There appears to be a great controversy brewing. No, it has nothing to do with which is more appropriate: chardonnay and pinot grigio or vodka martinis and cosmos at Friday’s playdate?

Nope – lawmakers across the country are debating the merits of mandatory HPV vaccinations for girls, which, proponents claim, would k.o. the virus linked to cervical cancer. The American Cancer Society estimates that approximately 11,500 women will develop invasive cervical cancer and about 3,600 will die from it. The question whether or not to require the shots (three doses over 6 months at $120 a pop) heated up a week ago when Texas governor, Rick Perry, issued an executive order requiring the vaccine for 11- and 12-year-old girls (parents can opt out for reasons of conscience).
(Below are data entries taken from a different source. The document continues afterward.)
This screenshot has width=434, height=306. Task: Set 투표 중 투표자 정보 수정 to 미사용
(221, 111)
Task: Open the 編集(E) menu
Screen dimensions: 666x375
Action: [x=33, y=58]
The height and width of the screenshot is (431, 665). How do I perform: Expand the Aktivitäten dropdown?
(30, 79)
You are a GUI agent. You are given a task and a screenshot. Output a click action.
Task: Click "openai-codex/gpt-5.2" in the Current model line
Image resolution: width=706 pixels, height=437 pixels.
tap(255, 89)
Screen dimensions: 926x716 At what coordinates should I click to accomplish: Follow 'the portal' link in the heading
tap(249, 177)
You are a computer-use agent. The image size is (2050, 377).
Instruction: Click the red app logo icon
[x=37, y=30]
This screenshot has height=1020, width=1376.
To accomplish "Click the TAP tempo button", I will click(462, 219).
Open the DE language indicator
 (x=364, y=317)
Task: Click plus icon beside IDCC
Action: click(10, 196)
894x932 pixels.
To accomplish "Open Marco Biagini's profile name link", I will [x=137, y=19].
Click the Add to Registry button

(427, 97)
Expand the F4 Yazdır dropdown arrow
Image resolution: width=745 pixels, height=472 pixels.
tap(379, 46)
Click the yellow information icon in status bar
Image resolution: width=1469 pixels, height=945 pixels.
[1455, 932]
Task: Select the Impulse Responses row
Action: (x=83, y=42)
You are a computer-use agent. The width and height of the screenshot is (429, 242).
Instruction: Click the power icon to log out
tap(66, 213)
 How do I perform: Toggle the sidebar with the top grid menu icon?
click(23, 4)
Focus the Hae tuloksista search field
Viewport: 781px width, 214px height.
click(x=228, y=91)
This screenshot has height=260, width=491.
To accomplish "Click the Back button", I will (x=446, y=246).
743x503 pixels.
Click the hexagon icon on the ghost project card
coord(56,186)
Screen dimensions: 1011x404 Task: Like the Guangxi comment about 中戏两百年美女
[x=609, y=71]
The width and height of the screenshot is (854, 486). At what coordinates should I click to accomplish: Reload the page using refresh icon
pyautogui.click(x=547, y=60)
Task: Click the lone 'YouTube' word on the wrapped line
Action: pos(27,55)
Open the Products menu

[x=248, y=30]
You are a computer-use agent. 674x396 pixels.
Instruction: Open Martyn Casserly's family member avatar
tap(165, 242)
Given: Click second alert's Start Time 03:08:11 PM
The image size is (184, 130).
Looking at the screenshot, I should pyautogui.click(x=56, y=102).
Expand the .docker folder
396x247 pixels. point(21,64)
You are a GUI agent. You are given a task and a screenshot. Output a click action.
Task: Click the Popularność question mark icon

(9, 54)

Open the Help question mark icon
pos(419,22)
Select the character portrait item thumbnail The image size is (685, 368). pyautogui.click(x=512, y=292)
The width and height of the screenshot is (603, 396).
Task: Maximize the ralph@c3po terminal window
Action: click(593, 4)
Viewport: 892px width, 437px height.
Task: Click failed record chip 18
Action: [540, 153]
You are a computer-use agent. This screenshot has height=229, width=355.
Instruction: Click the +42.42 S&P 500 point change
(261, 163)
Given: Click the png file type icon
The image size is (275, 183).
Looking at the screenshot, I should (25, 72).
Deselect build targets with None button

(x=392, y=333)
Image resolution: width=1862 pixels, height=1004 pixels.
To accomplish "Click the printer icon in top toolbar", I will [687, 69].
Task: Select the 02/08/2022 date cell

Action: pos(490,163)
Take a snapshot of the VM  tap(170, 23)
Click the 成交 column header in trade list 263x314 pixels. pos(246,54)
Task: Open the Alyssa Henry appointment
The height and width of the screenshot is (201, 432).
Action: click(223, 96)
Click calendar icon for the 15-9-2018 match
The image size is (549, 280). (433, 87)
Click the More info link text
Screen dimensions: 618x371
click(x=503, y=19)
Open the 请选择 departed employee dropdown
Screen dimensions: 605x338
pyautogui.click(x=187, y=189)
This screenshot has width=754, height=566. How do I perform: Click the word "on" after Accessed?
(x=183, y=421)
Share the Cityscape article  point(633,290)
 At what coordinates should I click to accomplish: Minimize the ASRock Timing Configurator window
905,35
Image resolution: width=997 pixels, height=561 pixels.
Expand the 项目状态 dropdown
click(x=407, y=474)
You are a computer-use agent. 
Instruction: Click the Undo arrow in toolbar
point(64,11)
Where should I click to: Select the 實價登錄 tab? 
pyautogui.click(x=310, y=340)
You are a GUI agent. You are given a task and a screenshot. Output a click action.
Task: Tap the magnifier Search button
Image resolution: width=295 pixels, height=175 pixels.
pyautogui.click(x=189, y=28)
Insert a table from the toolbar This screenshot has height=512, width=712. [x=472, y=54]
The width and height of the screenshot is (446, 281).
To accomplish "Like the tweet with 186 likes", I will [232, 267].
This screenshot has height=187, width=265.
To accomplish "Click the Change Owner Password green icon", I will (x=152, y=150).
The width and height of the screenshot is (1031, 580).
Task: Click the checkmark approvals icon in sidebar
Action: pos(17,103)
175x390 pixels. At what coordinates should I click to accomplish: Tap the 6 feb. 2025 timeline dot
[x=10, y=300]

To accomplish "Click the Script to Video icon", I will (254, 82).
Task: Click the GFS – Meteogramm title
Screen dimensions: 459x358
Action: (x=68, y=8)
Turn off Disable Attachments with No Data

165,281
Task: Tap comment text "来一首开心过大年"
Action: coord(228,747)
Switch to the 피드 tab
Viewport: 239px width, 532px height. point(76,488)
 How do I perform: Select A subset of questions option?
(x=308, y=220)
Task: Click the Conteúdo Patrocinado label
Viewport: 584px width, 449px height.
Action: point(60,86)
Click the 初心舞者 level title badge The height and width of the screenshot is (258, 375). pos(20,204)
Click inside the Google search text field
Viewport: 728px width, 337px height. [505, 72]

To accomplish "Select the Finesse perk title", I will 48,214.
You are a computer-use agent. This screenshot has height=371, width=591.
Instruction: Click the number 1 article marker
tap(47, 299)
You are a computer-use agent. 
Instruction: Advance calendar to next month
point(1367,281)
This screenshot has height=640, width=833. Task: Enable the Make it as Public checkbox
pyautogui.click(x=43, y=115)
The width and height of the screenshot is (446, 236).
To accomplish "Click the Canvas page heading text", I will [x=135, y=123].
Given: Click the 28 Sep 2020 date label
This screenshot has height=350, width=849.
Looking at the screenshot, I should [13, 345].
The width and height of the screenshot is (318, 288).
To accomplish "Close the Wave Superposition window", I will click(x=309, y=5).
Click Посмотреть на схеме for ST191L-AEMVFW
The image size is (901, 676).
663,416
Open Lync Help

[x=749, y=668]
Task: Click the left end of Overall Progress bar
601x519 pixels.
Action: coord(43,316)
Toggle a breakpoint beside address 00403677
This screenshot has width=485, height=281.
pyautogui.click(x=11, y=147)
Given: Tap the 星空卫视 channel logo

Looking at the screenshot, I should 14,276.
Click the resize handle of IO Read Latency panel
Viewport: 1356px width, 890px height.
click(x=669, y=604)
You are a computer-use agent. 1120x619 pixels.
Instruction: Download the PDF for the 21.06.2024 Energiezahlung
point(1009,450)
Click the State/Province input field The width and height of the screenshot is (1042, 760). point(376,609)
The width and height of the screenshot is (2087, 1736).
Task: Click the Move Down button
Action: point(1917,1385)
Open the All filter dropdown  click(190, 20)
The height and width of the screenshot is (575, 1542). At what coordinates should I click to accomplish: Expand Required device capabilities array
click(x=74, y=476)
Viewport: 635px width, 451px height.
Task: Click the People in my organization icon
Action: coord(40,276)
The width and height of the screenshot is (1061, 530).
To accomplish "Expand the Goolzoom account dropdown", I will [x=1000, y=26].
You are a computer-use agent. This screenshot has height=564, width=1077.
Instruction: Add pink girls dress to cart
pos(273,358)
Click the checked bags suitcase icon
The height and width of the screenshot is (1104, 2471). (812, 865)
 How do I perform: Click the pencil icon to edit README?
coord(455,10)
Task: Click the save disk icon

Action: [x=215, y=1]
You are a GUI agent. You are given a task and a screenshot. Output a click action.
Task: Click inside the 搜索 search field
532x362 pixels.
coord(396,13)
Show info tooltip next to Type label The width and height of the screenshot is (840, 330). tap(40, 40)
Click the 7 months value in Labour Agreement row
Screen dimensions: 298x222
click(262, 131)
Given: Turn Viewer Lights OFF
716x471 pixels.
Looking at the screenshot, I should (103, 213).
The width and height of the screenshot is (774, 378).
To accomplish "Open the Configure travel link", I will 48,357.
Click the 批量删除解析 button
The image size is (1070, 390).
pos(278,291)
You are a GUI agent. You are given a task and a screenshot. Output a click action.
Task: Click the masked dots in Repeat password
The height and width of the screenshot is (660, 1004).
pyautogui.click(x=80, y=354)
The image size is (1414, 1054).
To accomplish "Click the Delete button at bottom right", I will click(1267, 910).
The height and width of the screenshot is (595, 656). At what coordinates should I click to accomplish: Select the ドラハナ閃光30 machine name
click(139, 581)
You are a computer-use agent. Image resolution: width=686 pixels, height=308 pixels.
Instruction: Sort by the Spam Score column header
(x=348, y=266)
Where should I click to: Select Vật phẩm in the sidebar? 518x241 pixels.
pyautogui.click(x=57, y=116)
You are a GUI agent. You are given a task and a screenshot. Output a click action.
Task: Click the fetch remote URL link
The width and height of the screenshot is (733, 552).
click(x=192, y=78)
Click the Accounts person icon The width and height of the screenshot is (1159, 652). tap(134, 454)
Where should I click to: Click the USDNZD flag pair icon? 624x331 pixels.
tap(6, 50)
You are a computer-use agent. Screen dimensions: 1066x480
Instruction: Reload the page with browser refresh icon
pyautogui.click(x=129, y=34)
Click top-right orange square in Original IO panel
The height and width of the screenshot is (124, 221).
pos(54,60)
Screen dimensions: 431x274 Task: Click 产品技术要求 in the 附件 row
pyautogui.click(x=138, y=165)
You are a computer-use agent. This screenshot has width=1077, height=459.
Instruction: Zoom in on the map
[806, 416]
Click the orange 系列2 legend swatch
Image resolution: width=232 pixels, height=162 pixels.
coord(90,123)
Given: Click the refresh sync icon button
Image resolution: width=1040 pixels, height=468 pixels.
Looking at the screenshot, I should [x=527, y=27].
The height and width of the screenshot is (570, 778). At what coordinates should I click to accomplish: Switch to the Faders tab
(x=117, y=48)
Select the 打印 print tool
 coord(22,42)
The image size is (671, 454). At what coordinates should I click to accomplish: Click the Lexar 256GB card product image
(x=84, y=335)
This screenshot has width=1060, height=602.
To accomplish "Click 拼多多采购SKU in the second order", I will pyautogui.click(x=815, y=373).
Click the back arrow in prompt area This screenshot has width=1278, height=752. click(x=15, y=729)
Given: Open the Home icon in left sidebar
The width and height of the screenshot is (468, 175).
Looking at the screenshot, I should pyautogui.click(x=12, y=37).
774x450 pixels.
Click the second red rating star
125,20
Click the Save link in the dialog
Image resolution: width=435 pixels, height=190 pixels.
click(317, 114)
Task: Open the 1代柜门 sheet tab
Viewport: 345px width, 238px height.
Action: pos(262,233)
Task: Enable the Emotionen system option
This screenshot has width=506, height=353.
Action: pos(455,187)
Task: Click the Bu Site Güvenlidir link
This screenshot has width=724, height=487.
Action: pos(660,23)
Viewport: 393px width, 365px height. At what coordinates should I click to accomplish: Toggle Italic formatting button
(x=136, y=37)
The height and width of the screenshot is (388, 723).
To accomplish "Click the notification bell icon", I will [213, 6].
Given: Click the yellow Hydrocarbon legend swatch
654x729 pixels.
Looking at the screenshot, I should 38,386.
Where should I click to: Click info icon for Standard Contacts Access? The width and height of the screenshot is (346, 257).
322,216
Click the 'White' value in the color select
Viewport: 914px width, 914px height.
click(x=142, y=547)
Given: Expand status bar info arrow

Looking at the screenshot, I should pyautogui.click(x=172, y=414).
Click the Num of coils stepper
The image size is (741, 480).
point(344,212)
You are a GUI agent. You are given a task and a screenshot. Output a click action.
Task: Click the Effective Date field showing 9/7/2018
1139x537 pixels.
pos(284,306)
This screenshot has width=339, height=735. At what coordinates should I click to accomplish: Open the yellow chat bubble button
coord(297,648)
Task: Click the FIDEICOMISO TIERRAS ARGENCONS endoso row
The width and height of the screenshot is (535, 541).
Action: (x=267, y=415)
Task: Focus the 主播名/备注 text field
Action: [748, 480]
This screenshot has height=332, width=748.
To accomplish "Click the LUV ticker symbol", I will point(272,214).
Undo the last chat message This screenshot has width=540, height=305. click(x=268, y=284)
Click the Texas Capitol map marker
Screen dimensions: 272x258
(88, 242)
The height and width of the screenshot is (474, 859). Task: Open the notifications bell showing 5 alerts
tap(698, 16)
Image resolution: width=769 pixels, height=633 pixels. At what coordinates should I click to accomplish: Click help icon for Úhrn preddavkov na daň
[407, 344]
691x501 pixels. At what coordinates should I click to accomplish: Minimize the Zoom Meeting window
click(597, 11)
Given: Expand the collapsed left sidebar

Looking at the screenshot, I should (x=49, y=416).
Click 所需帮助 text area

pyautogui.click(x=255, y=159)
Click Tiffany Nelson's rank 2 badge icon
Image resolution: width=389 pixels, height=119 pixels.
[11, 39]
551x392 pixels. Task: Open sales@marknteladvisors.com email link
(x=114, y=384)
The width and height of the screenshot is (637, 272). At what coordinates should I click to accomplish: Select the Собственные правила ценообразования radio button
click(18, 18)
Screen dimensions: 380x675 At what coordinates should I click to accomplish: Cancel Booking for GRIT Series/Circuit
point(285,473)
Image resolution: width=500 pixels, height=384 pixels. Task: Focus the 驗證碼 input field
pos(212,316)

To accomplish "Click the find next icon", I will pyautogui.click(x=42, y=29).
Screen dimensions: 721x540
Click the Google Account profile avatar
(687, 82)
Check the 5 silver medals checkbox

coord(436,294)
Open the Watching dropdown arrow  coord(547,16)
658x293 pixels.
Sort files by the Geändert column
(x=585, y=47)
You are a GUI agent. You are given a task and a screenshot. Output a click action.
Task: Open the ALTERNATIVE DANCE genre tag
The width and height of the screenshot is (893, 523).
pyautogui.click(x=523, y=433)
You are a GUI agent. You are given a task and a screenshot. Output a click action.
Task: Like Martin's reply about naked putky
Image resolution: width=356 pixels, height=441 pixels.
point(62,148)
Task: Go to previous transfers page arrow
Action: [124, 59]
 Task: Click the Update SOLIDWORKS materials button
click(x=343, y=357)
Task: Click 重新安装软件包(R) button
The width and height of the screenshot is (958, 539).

In that time, 18 other states have opened debate and are similarly considering legislation, though the measures have drawn the ire of anti-vaccine and religious conservative groups.

Clinical trials indicate the vaccine stymied infection with two strains of HPV that cause 70% of cervical cancers and two strains responsible for 90% or genital warts. Research indicates that most cervical cancer occurs in adult women, however, the Centers for Disease Control recommend the injections be given before puberty (11- to 12-years old) or as young as 9-years-of-age. Opponents argue that although the vaccine, Gardasil, is effective in preventing cancer and genital warts, the glaring difference between HPV and other diseases currently vaccinated against (HepA, HepB, DVT, etc) is that HPV is contracted in only one way: through sexual contact. Conservatives and parents rights groups argue the requirement would encourage premarital sex and interfere with the way they raise their children. This is all well and good, but since most people with genital HPV never know they have HPV, it is possible (and, in some respects, probable**) they will be infected at some point in their lives.

Where do you come down on this debate? Should it be mandatory? Should it be up to the parents in this case?

I’m not sure where I come down on this yet. I don’t like being told by the government or others how best to raise my children i.e. when to have certain conversations, whether or not I can spank, whether or not I can drink responsibly in front of my children. As an adult and parent, I have the freedom and the responsibility to make these decisions on my own without interference. Would I consider having my daughter vaccinated against it? I would. But it’s also up to Mrs. Big Dubya as well. And I don’t think it should be up to some legislator to tell me I need to get my daughter vaccinated against a sexually transmitted disease.

So, maybe I do know where I come down on this. Look at that.